Here’s a question: If you’re a global person, how did you get that way?

 

You’ve had this experience, right? Home for the summer. Meet somebody new (feel free to change the proper nouns) . . .

“Hey, I’m Bob.”

“Hey Bob, I’m Jerry.”

“Nice to meet you Jerry, where ya’ from?”

“Uhhhh . . . well . . . I was born in Illinois but now I live in China.”

“CHINA!!! WAHHH. I could NEVER do that.”

I have “literally” had some variation of this conversation one billion times. So if there are so many people who could NEVER do this, what is it about YOU? What makes you so different than the normal people?

And maybe more importantly, can you put “literally” in quotes like that?

The reality is that we’ve all got a different story that led us here. For some, it was a blinding Damascus zap that dramatically reset your trajectory in one afternoon. For others, it was more of a decades-long yearning that finally came true.

Regardless, if you have never sat and processed the previous chapters in your book (that is still being written) . . . you should.

 

I’ll go first, but as I do — HERE ARE FOUR QUESTIONS TO HELP YOU GET STARTED.

 

WHEN DID IT START?

When did you first start showing an interest in global things?

This is where the camel comes in for me. He was a gift from my grandparents who had traveled to the other side of the planet and stopped off to see the pyramids along the way. They weren’t what I would call “travel savvy” but they knew better than to come home without some souvenirs for the grandkids.

Click here to read: The Day Grandma Got Us Kicked Out of Mexico

I know now from my own experience with airport gift-shop, guilt purchases how the trinkets made their way to my cousins, my siblings and me.

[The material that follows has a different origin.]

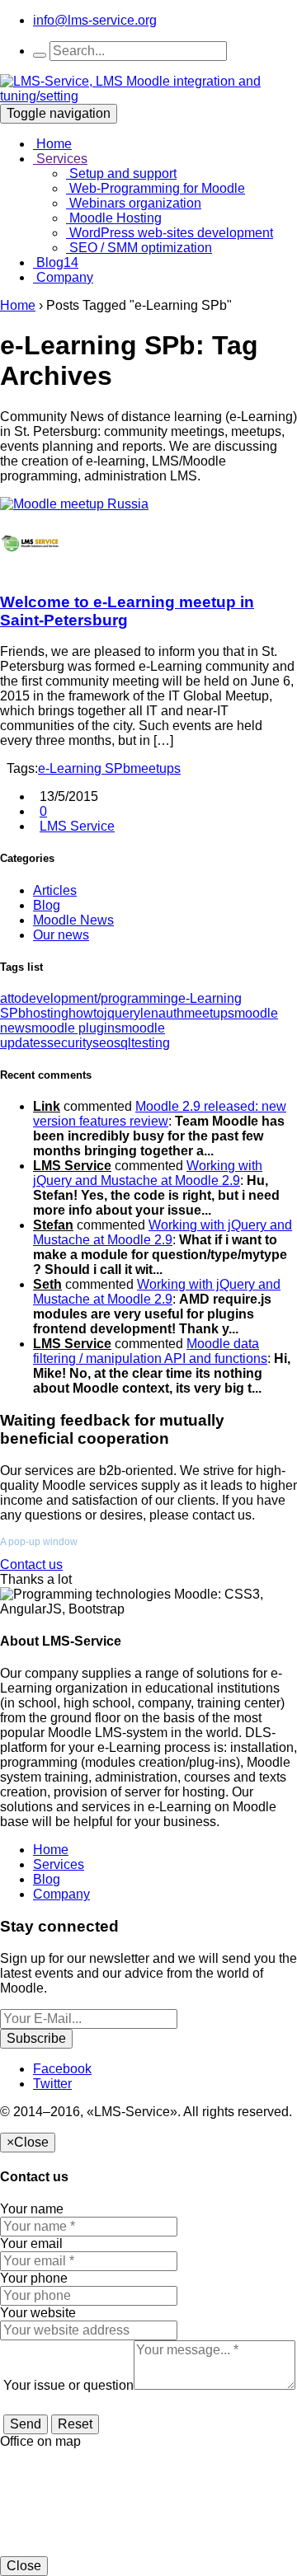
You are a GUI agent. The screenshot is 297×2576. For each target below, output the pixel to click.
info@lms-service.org (95, 20)
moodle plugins (76, 1028)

I also know roughly how much they cost.

None of that mattered when I was five. They might as well have been The Crown Jewels or the Holy Grail or a real camel. I was giddy.

I didn’t notice it then but I loved those things more than anyone else did. I thought we were all as excited as I was. They just thought I was weird.

 

WHAT TWEAKED YOU?

What experiences stirred your global interest?

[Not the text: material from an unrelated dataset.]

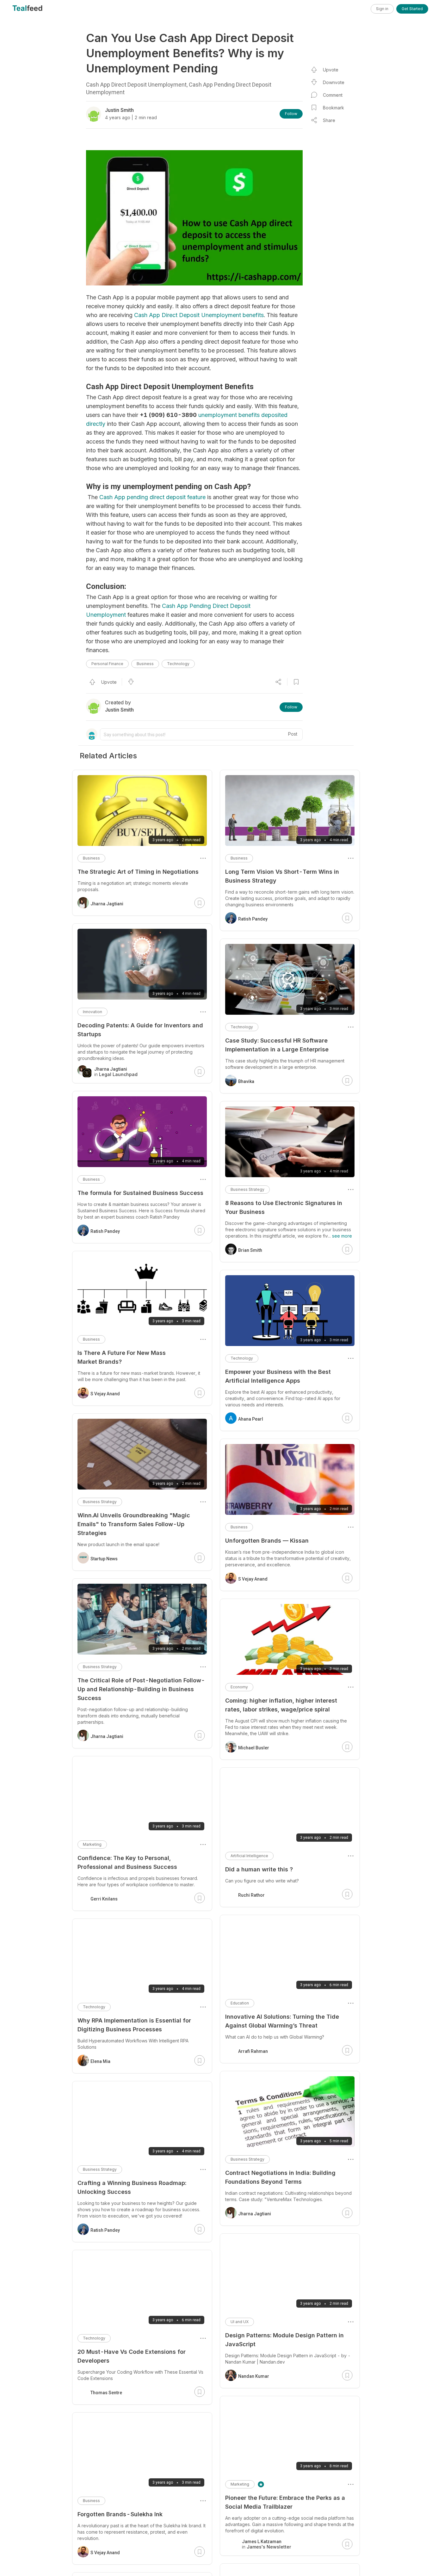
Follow (291, 113)
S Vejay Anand (253, 1579)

I vividly remember riding home on the bus and digging through my new bag (Mom’s yard sale find). It was cheap, used, fake leather with a tag that rocked my world.

“Made in Taiwan.”

Endorphins must have blasted my 2nd-grade brain because I could paint you a picture of that exact moment to this day. I leaped off the bus, ran inside and screamed, “MOM! MOM! LOOK AT THIS!!”

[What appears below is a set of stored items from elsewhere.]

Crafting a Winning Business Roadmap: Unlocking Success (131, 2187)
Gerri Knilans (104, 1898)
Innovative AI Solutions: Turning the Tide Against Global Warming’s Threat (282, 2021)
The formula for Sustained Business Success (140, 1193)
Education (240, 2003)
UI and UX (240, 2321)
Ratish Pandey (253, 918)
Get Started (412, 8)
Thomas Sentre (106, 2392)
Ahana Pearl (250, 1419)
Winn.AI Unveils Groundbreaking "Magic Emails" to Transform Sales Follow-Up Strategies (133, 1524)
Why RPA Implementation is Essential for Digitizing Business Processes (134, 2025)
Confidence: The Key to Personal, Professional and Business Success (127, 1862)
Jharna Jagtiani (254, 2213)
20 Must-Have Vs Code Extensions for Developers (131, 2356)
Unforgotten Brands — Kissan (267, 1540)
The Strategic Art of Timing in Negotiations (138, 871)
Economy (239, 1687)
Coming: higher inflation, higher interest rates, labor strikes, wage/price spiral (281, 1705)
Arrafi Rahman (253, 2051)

Her response was underwhelming.

“Uh, honey, everything is made in Taiwan.”

Cynic.

It was still a big day for me.

Other world-rocking experiences include but are not limited to:

  • Scrounging through my Grandfathers WW2 memories.
  • Meeting a real live foreign exchange student from a whole other country.
  • National Geographic Magazine.
  • Eating Taco Bell for the first time (don’t even try to steal my joy).

 

WHO WERE THEY?

What people expanded your horizons?

A missionary to the Phillippines handed me a one peso coin at the Mt. Zion General Baptist Church which was located 30 miles into a cornfield in any direction. I was 6 and it was the first time I had touched non-U.S. currency. Another moment imprinted on my brain.

My Grandpa told me one story about meeting a Chinese boy in the war . . . 14 times.

My wife had spent 6 months in Taiwan before we ever met. She acted like it was no big deal. It so was.

 

WHAT ARE YOU GIVING BACK?

How are you influencing the next generation of global people?

Not everyone gets excited about global things. That makes no sense to me but I’ve finally come to realize that I’m the weird one.

I’m good with that but every once in a while another weird, younger version of me pops up.

The kids that go bug-eyed when they find out where we live.

The ones that ask, “how do you spell my name in Chinese?”

The high-seas adventurers who feel like they’ve struck gold when they get their first set of chopsticks.

 

Consider this a challenge to simply keep an eye out for those golden moments and be willing to hang out there for a bit. That’s a solid investment in the future of global people.

 

Alright — I went first. What’s your story? Why are you the way you are?